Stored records
Start of Block

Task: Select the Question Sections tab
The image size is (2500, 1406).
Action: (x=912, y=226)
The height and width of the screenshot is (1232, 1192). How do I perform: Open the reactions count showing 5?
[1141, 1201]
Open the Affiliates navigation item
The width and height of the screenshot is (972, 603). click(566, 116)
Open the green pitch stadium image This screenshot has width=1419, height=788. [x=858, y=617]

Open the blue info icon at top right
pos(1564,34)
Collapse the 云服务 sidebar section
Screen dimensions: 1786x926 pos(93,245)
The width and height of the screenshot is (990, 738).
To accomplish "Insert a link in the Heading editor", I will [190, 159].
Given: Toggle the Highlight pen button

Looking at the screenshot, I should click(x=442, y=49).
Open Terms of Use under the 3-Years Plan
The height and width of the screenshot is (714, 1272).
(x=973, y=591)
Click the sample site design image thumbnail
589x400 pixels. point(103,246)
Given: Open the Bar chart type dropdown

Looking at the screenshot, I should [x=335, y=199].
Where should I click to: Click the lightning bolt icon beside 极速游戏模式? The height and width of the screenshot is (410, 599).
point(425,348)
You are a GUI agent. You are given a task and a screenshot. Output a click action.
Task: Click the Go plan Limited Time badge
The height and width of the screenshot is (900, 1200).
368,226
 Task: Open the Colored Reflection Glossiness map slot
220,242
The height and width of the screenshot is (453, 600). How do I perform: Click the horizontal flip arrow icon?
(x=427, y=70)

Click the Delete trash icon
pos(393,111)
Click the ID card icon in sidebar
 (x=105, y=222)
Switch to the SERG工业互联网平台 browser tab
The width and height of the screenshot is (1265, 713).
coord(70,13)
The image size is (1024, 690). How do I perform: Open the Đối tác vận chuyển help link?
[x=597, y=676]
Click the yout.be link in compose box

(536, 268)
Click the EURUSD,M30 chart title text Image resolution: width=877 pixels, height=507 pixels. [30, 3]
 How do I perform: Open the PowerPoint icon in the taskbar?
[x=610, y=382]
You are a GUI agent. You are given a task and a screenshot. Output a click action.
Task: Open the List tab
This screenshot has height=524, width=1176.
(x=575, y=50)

End of Block

**Required work**
Restate each record exactly as written.

**Response area**
Task: Select the Question Sections tab
The image size is (2500, 1406).
Action: (x=912, y=226)
The height and width of the screenshot is (1232, 1192). How do I perform: Open the reactions count showing 5?
[1141, 1201]
Open the Affiliates navigation item
The width and height of the screenshot is (972, 603). click(566, 116)
Open the green pitch stadium image This screenshot has width=1419, height=788. [x=858, y=617]

Open the blue info icon at top right
pos(1564,34)
Collapse the 云服务 sidebar section
Screen dimensions: 1786x926 pos(93,245)
The width and height of the screenshot is (990, 738).
To accomplish "Insert a link in the Heading editor", I will [190, 159].
Given: Toggle the Highlight pen button

Looking at the screenshot, I should click(x=442, y=49).
Open Terms of Use under the 3-Years Plan
The height and width of the screenshot is (714, 1272).
(x=973, y=591)
Click the sample site design image thumbnail
589x400 pixels. point(103,246)
Given: Open the Bar chart type dropdown

Looking at the screenshot, I should [x=335, y=199].
Where should I click to: Click the lightning bolt icon beside 极速游戏模式? The height and width of the screenshot is (410, 599).
point(425,348)
You are a GUI agent. You are given a task and a screenshot. Output a click action.
Task: Click the Go plan Limited Time badge
The height and width of the screenshot is (900, 1200).
368,226
 Task: Open the Colored Reflection Glossiness map slot
220,242
The height and width of the screenshot is (453, 600). How do I perform: Click the horizontal flip arrow icon?
(x=427, y=70)

Click the Delete trash icon
pos(393,111)
Click the ID card icon in sidebar
 (x=105, y=222)
Switch to the SERG工业互联网平台 browser tab
The width and height of the screenshot is (1265, 713).
coord(70,13)
The image size is (1024, 690). How do I perform: Open the Đối tác vận chuyển help link?
[x=597, y=676]
Click the yout.be link in compose box

(536, 268)
Click the EURUSD,M30 chart title text Image resolution: width=877 pixels, height=507 pixels. [30, 3]
 How do I perform: Open the PowerPoint icon in the taskbar?
[x=610, y=382]
You are a GUI agent. You are given a task and a screenshot. Output a click action.
Task: Open the List tab
This screenshot has height=524, width=1176.
(x=575, y=50)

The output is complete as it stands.